__PROMPT__:
In the entries that follow, how many lines include the string "agent"? The answer is the number only.

__DATASET ENTRIES__:
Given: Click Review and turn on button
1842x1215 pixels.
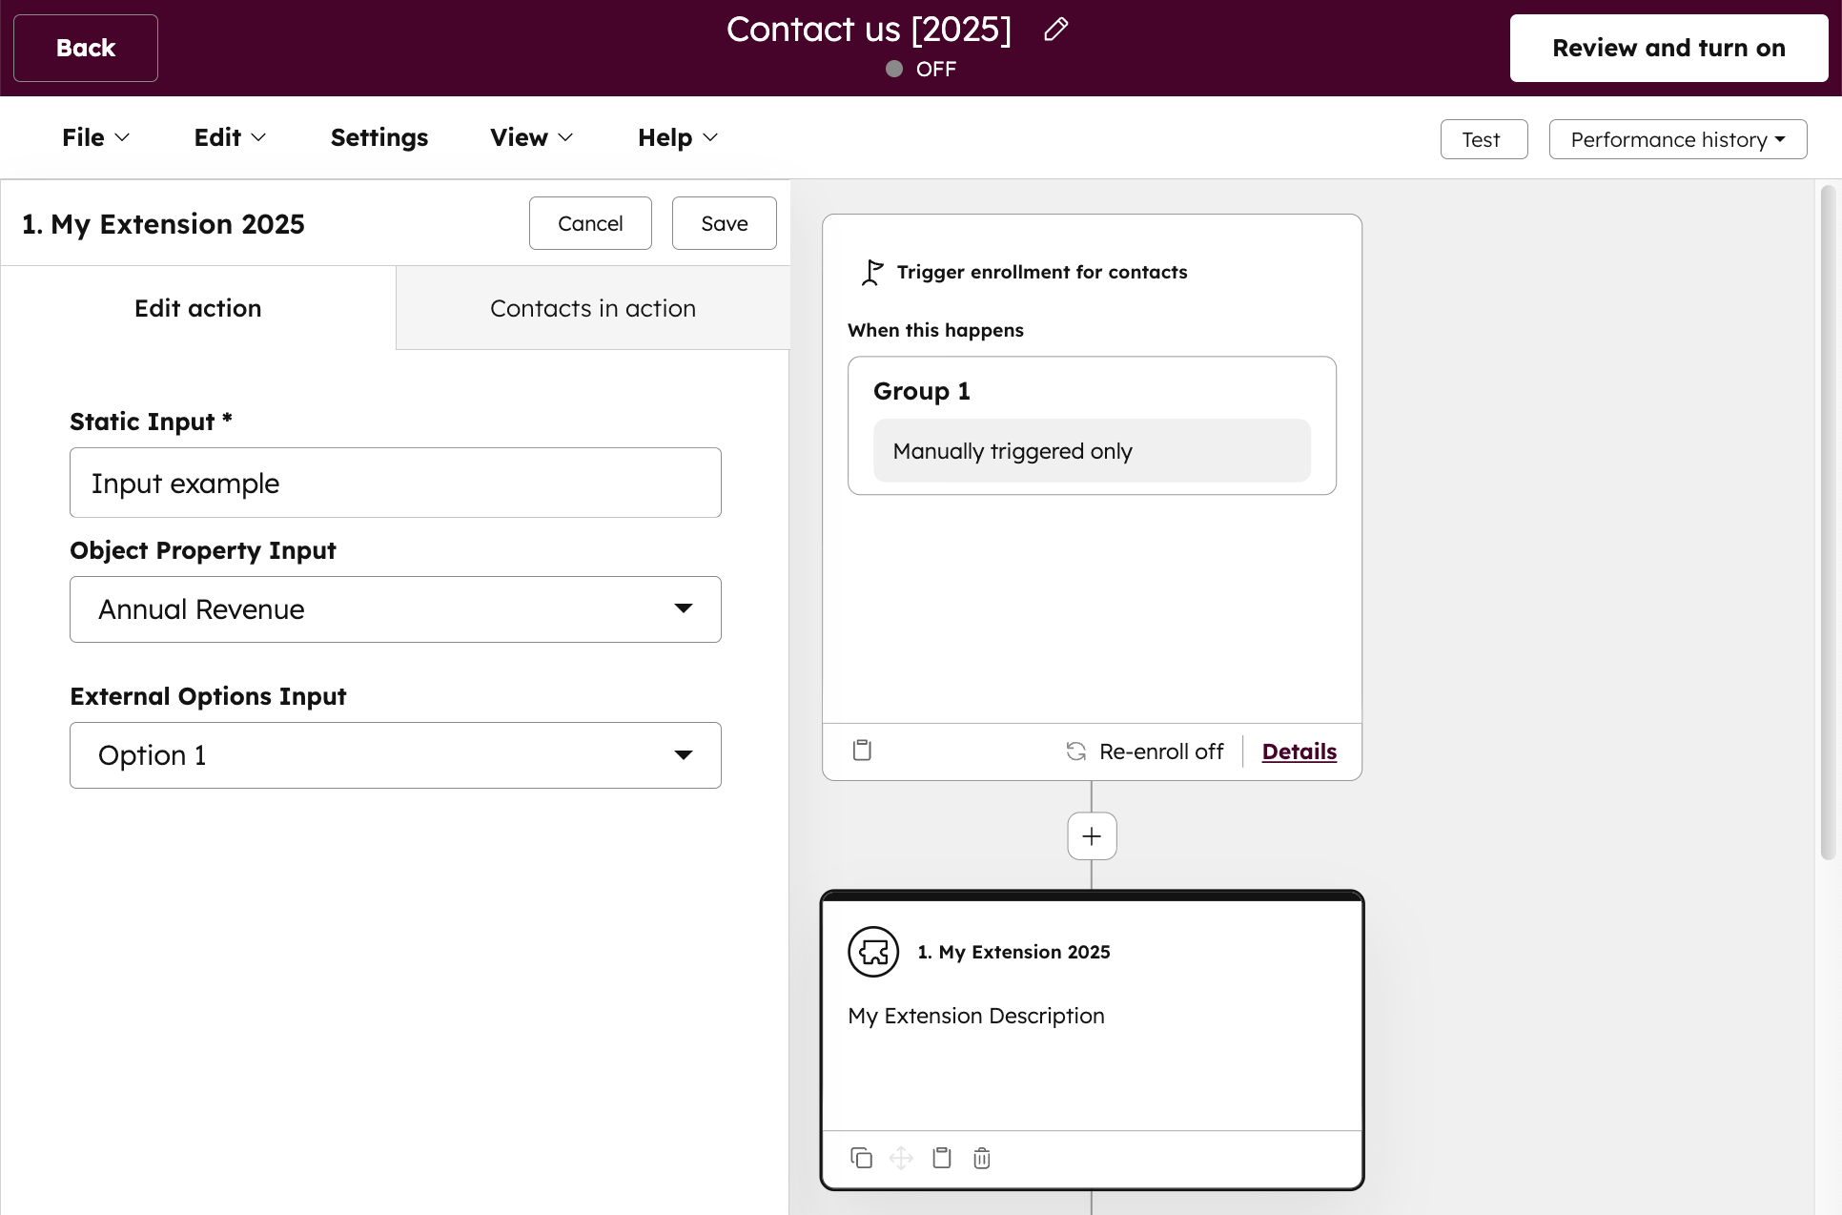Looking at the screenshot, I should 1668,48.
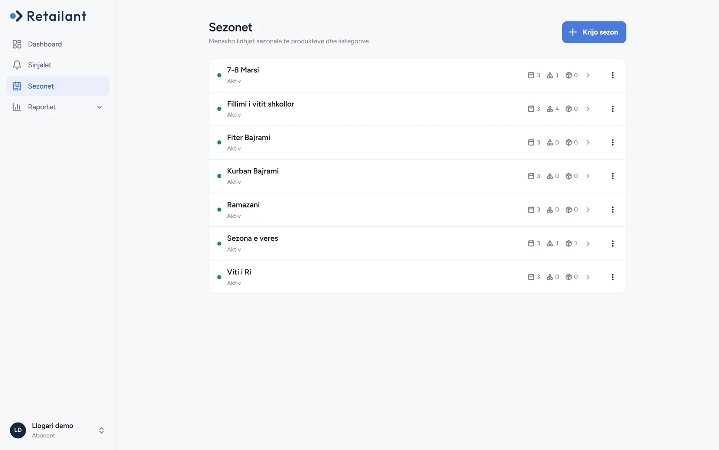Click the Krijo sezon button
The height and width of the screenshot is (450, 719).
(x=594, y=32)
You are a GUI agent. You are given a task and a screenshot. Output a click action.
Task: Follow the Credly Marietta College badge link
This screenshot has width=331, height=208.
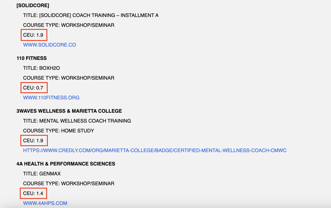coord(154,150)
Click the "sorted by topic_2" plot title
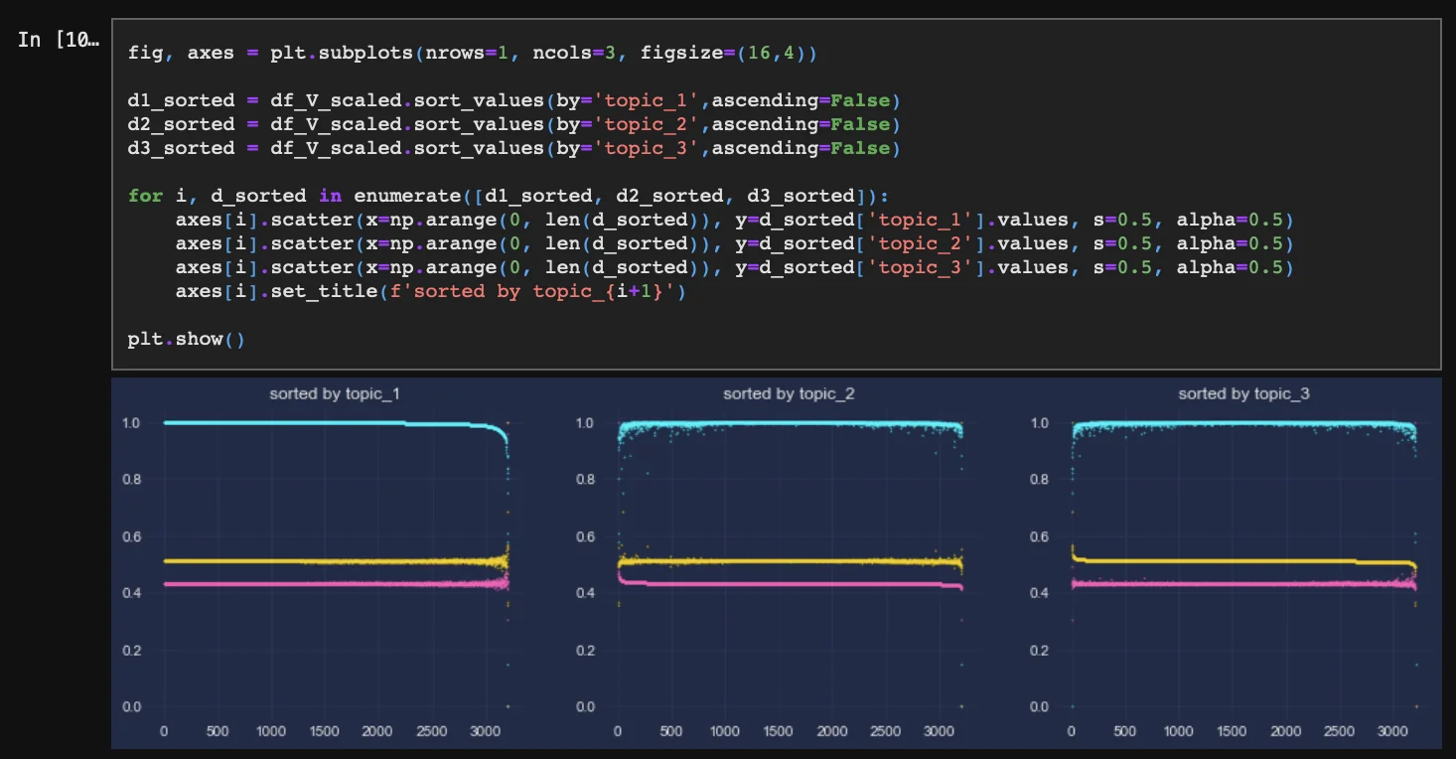Image resolution: width=1456 pixels, height=759 pixels. 789,394
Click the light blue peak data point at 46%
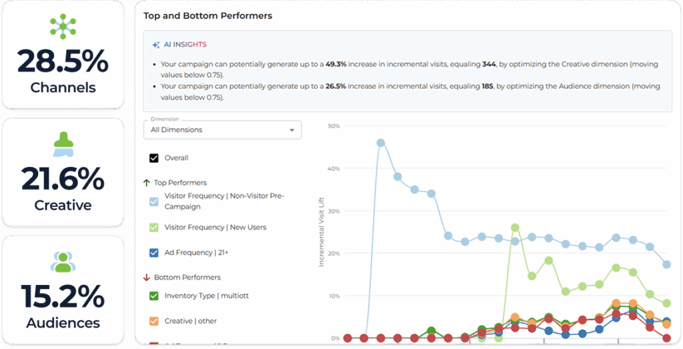This screenshot has width=683, height=349. [x=381, y=142]
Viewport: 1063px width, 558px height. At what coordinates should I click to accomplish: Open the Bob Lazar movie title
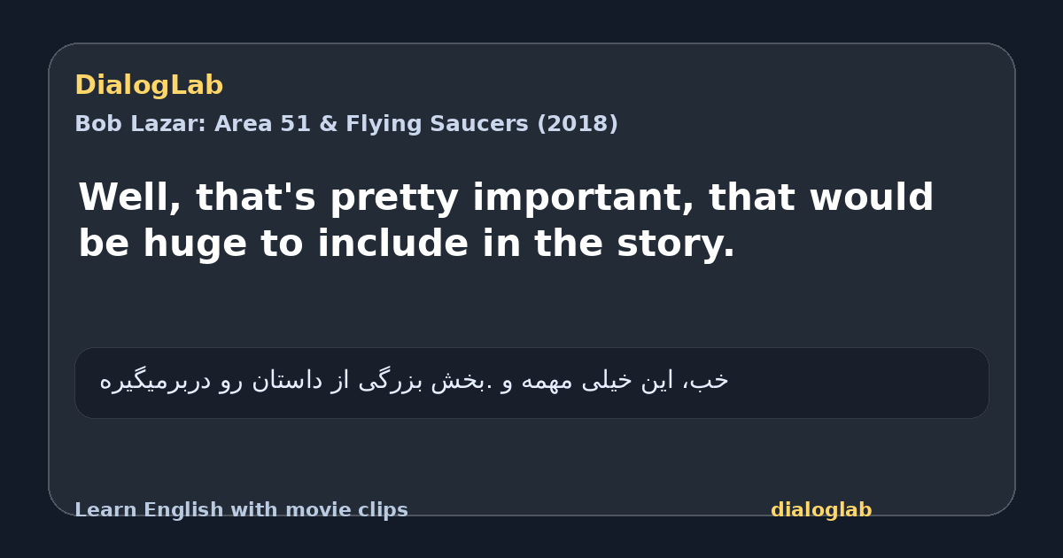(x=346, y=124)
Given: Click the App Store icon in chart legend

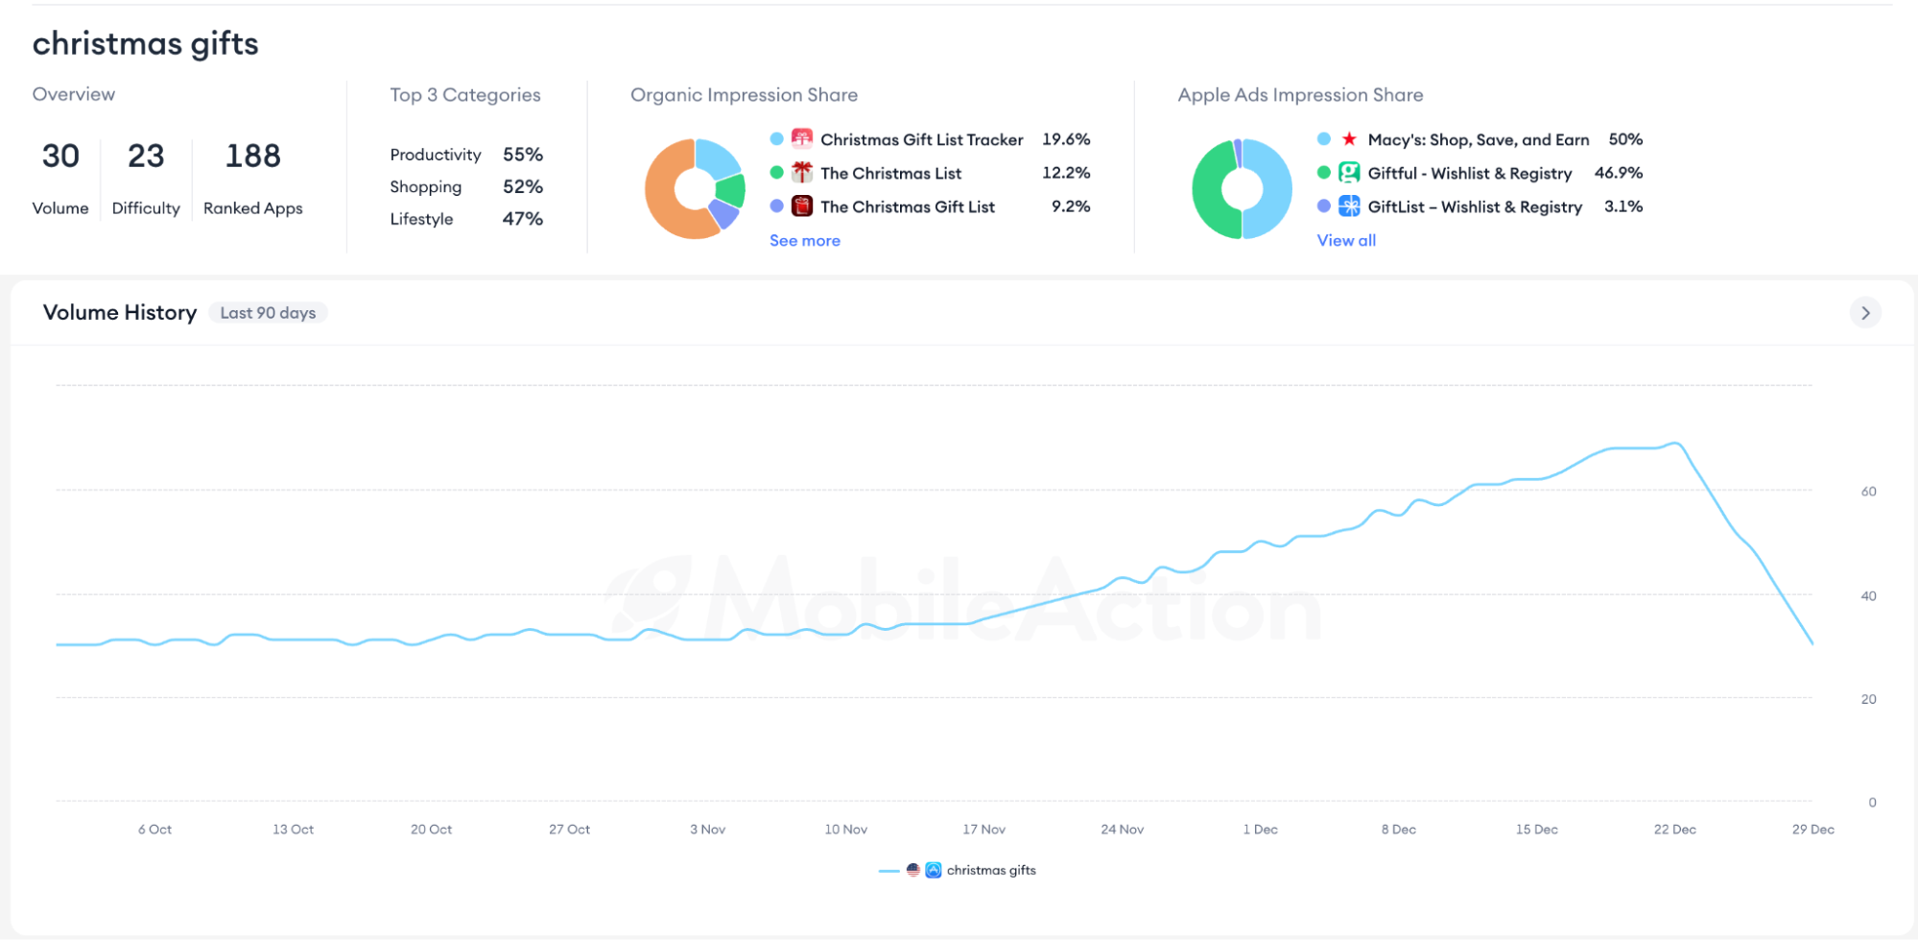Looking at the screenshot, I should [x=933, y=870].
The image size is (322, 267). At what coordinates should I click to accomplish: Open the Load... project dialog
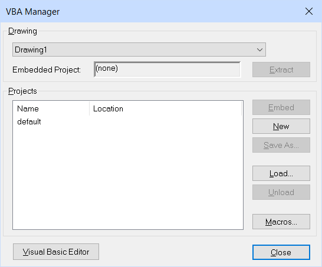pyautogui.click(x=281, y=173)
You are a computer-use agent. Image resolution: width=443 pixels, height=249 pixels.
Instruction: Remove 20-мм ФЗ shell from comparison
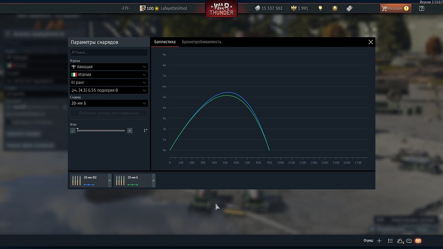click(110, 180)
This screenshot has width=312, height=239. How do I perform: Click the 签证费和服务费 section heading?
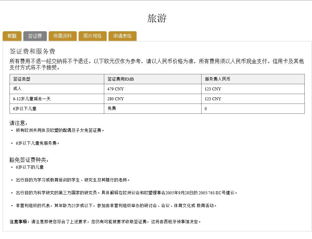click(32, 52)
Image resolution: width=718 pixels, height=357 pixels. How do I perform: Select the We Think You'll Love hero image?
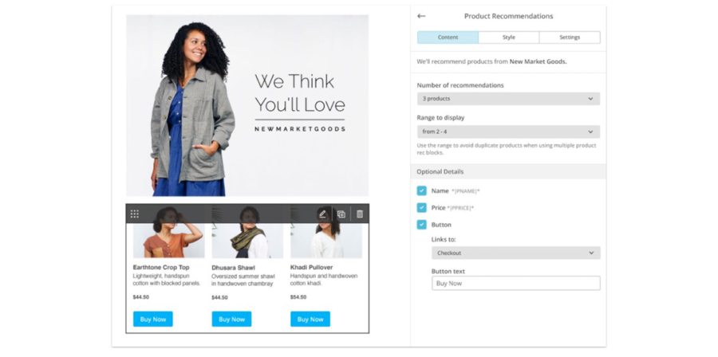tap(247, 106)
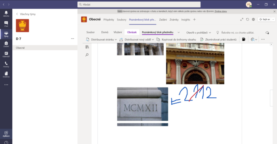This screenshot has height=144, width=277.
Task: Open Chat in the left sidebar
Action: coord(6,24)
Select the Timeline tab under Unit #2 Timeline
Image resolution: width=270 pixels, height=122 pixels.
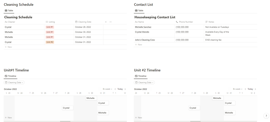click(141, 76)
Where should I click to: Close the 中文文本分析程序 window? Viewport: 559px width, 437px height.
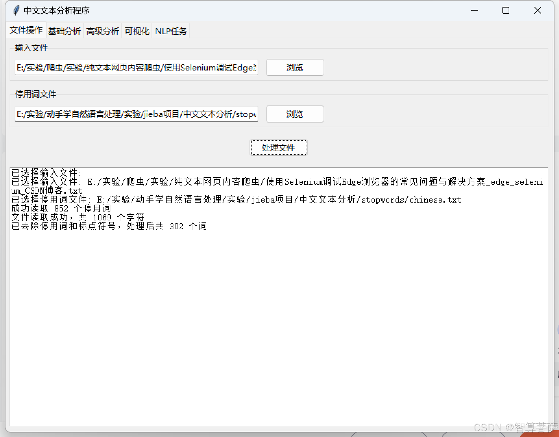[x=537, y=11]
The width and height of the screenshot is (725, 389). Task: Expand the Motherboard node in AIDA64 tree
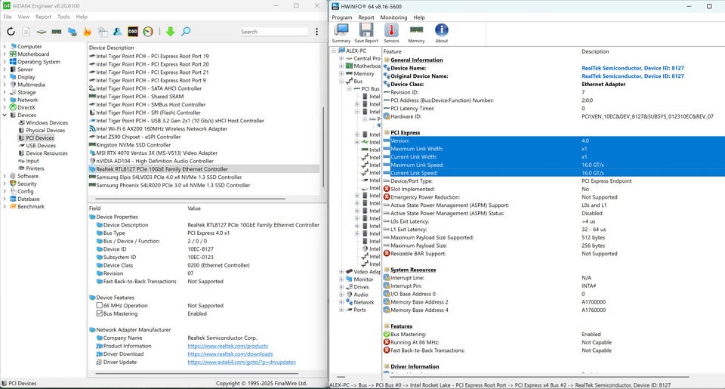click(x=5, y=54)
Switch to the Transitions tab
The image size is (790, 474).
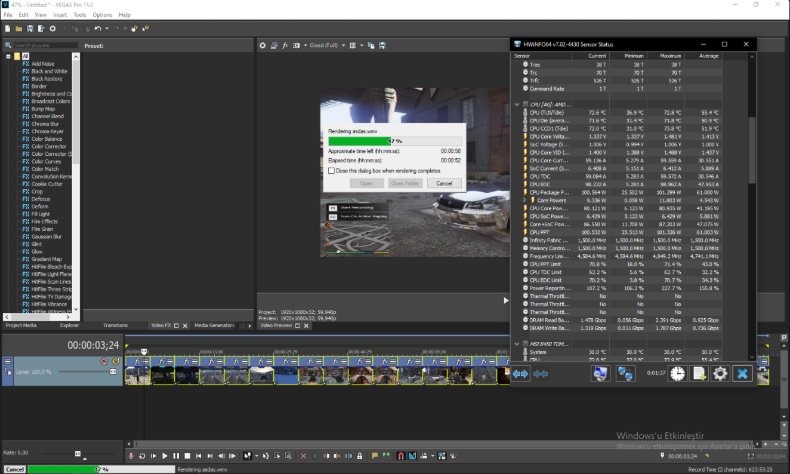115,325

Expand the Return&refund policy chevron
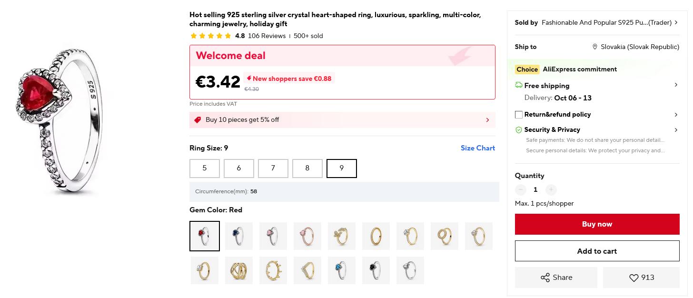tap(676, 115)
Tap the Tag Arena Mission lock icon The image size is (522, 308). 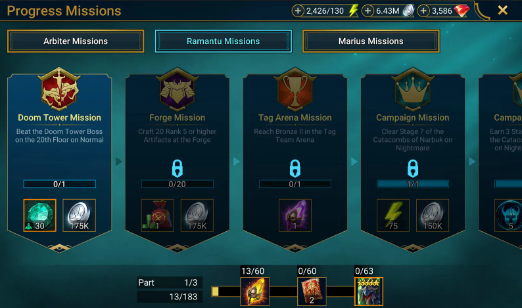click(295, 168)
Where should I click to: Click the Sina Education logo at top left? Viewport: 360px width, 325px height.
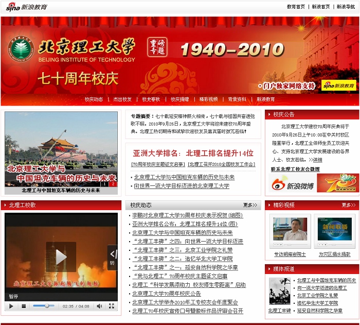26,7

__THE COMPLETED TASK__:
2